• _THE RECORDS_
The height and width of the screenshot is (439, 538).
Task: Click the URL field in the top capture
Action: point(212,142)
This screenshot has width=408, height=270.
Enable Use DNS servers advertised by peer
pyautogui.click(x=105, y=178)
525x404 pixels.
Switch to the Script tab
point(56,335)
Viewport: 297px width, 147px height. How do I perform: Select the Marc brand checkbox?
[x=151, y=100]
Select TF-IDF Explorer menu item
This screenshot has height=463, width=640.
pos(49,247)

--

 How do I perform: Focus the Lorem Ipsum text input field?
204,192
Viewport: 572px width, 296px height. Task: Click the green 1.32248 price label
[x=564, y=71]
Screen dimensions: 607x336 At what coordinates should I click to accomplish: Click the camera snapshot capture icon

• _GIVEN PROBLEM_
Lay out the lines from the one with "This screenshot has width=408, height=270." up to and including the one with "pos(49,247)" as a Markdown table with the columns Row and Line, where Row numbers each line in order. Leave out any blank lines.

• _EXERCISE ANSWER_
| Row | Line |
|---|---|
| 1 | This screenshot has width=408, height=270. |
| 2 | Enable Use DNS servers advertised by peer |
| 3 | pyautogui.click(x=105, y=178) |
| 4 | 525x404 pixels. |
| 5 | Switch to the Script tab |
| 6 | point(56,335) |
| 7 | Viewport: 297px width, 147px height. How do I perform: Select the Marc brand checkbox? |
| 8 | [x=151, y=100] |
| 9 | Select TF-IDF Explorer menu item |
| 10 | This screenshot has height=463, width=640. |
| 11 | pos(49,247) |